__vm_enough_memory(), OVERCOMMIT_NEVER, current->mm, kernel thread - Kernel

This is a discussion on __vm_enough_memory(), OVERCOMMIT_NEVER, current->mm, kernel thread - Kernel ; Hello all, When sysctl_overcommit_memory is set OVERCOMMIT_NEVER, __vm_enough_memory() refers current->mm. For example, # exportfs -i -o ... localhost:/tmpfs # mkdir /tmp/w # mount -o ... localhost:/tmpfs /tmp/w # yes > /tmp/w/fileA In this case, NFSD (kernel thread) calls shmem_file_write() or ...

+ Reply to Thread
Results 1 to 8 of 8

Thread: __vm_enough_memory(), OVERCOMMIT_NEVER, current->mm, kernel thread

  1. __vm_enough_memory(), OVERCOMMIT_NEVER, current->mm, kernel thread


    Hello all,

    When sysctl_overcommit_memory is set OVERCOMMIT_NEVER,
    __vm_enough_memory() refers current->mm.

    For example,
    # exportfs -i -o ... localhost:/tmpfs
    # mkdir /tmp/w
    # mount -o ... localhost:/tmpfs /tmp/w
    # yes > /tmp/w/fileA

    In this case, NFSD (kernel thread) calls shmem_file_write() or
    shmem_write_begin() and __vm_enough_memory() is called. But current->mm
    is NULL and the kernel crashes.
    If a user have to set OVERCOMMIT_NEVER, where should we fix?


    Junjiro R. Okajima
    --
    To unsubscribe from this list: send the line "unsubscribe linux-kernel" in
    the body of a message to majordomo@vger.kernel.org
    More majordomo info at http://vger.kernel.org/majordomo-info.html
    Please read the FAQ at http://www.tux.org/lkml/

  2. Re: __vm_enough_memory(), OVERCOMMIT_NEVER, current->mm, kernel thread

    > In this case, NFSD (kernel thread) calls shmem_file_write() or
    > shmem_write_begin() and __vm_enough_memory() is called. But current->mm
    > is NULL and the kernel crashes.
    > If a user have to set OVERCOMMIT_NEVER, where should we fix?

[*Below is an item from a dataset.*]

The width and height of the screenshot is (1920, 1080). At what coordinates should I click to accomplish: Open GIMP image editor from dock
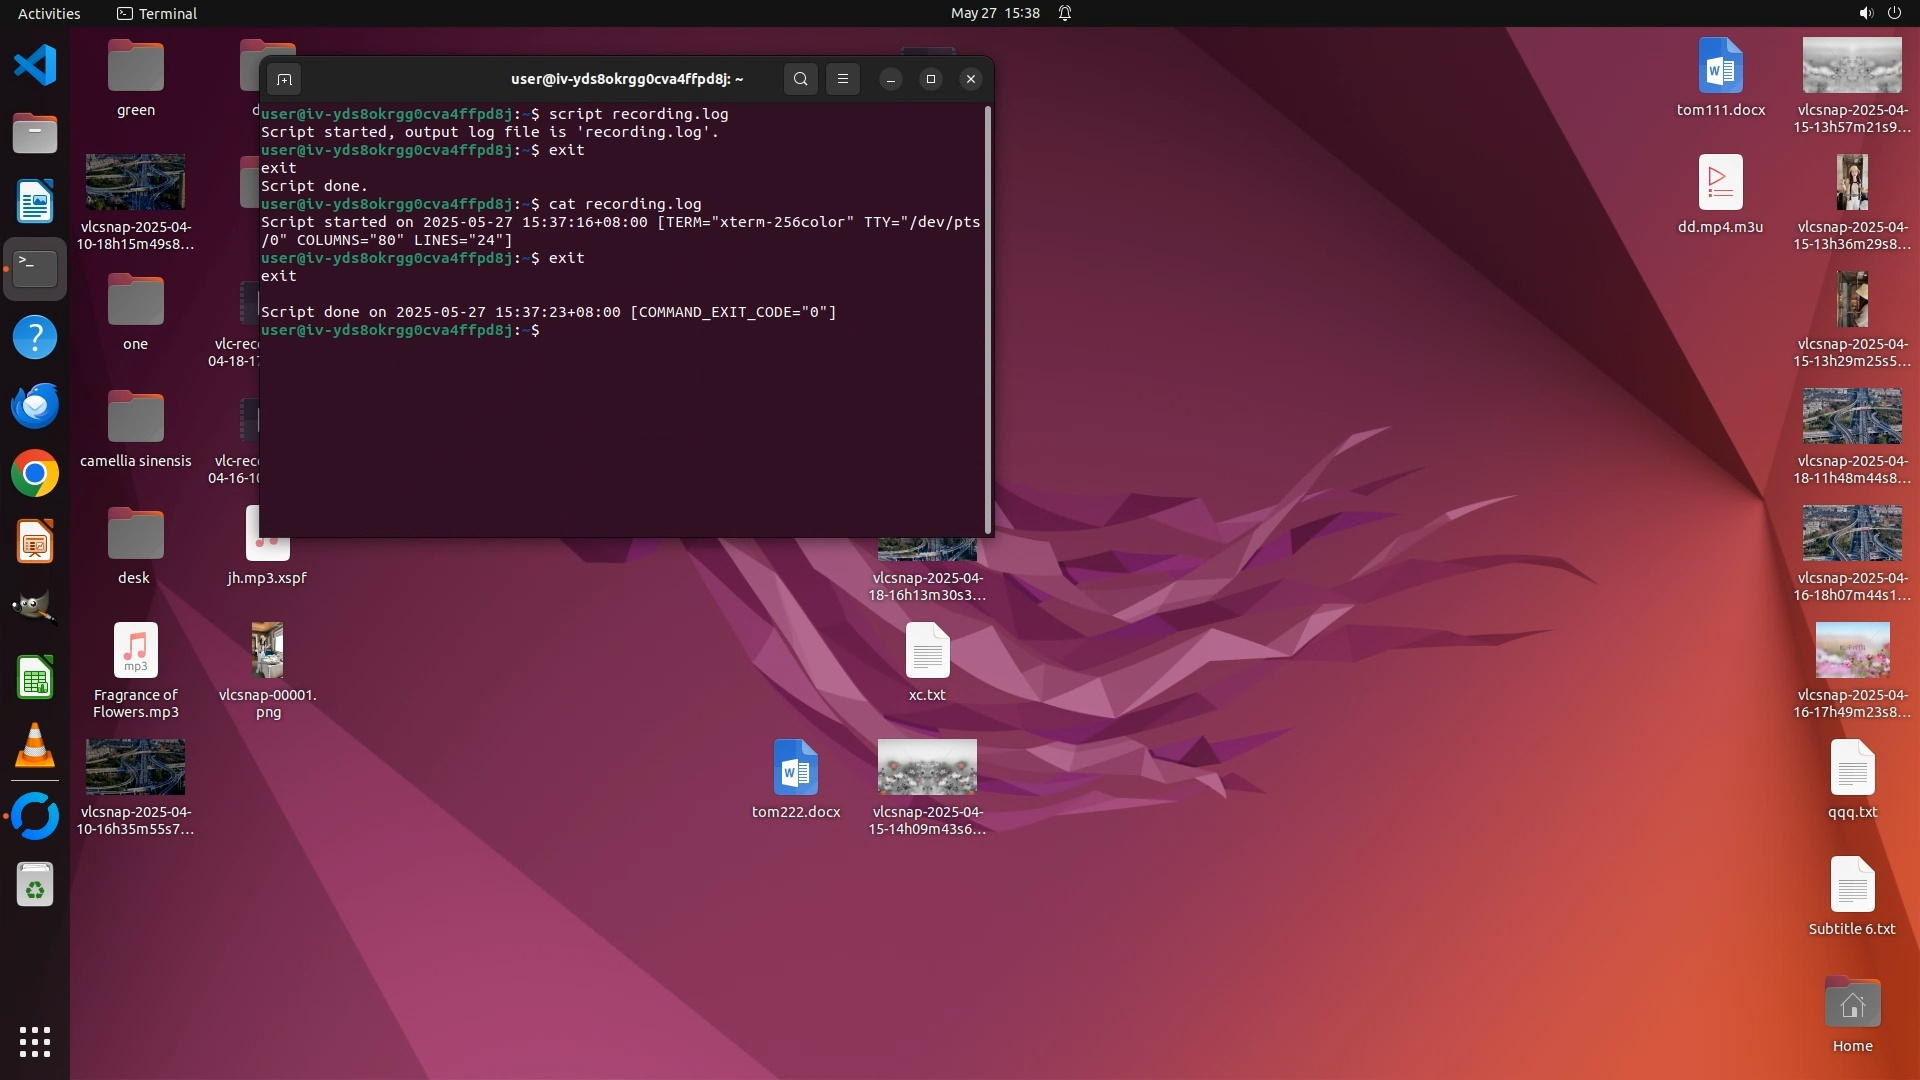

    Calling into the file system code assuming that current->mm is
    NULL isn't safe and hasn't been for a very long time since someone added
    the 3% hack.

    The shmem case is actually a bit special so my thoughts are:

    Make security_vm_enough_memory() WARN() if current->mm = NULL
    Make security_vm_enough_memory_mm() WARN() if the passed mm = NULL
    Add security_vm_enough_memory_fs() which does not do the warning test

    All would still call security->ops->vm_enough_memory and then
    __vm_enough_memory() would skip the 3% adjustment when the passed mm was
    NULL

    Does that sound sensible ?

    Alan
    --
    To unsubscribe from this list: send the line "unsubscribe linux-kernel" in
    the body of a message to majordomo@vger.kernel.org
    More majordomo info at http://vger.kernel.org/majordomo-info.html
    Please read the FAQ at http://www.tux.org/lkml/

  3. Re: __vm_enough_memory(), OVERCOMMIT_NEVER, current->mm, kernel thread


    > I guess
    > - people don't care overcommit and leave it as default, so they don't
    > meet the problem
    > - people who cares overcommit has rich memory, and they don't meet the
    > problem too.


    Correction: the problem is unrelated to the memory size.
    I was sleepy when I wrote that.
    Regardless the memory size, when nfsd writes to tmpfs the system surely
    crashes.


    Junjiro R. Okajima
    --
    To unsubscribe from this list: send the line "unsubscribe linux-kernel" in
    the body of a message to majordomo@vger.kernel.org
    More majordomo info at http://vger.kernel.org/majordomo-info.html
    Please read the FAQ at http://www.tux.org/lkml/

  4. Re: __vm_enough_memory(), OVERCOMMIT_NEVER, current->mm, kernel thread

    > In your first option, write() to the exported tmpfs will produce the
    > warning on nfs server even if much memory is left. I don't think it is a


    No - the shmem routine would use vm_enough_memory_fs which wouldn't care
    if current->mm is NULL, but the others would check.

    > good idea.
    > I'd suggest to make __vm_enough_memory() would skip the 3% adjustment
    > only.
    >
    > --- /src/linux-2.6/linux-2.6.27/mm/mmap.c 2008-10-10 07:13:53.000000000 +0900
    > +++ /tmp/mmap.c 2008-10-22 08:07:09.000000000 +0900
    > @@ -173,9 +173,10 @@
    > allowed -= allowed / 32;
    > allowed += total_swap_pages;
    >
    > - /* Don't let a single process grow too big:
    > + /* Don't let a single user process grow too big:
    > leave 3% of the size of this process for other processes */
    > - allowed -= mm->total_vm / 32;
    > + if (mm)
    > + allowed -= mm->total_vm / 32;


    Doing this means we lose the ability to trap incorrect calls to
    vm_enough_memory.

    Alan
    --
    To unsubscribe from this list: send the line "unsubscribe linux-kernel" in
    the body of a message to majordomo@vger.kernel.org
    More majordomo info at http://vger.kernel.org/majordomo-info.html
    Please read the FAQ at http://www.tux.org/lkml/

  5. Re: __vm_enough_memory(), OVERCOMMIT_NEVER, current->mm, kernel thread


    Alan Cox:
    > No - the shmem routine would use vm_enough_memory_fs which wouldn't care
    > if current->mm is NULL, but the others would check.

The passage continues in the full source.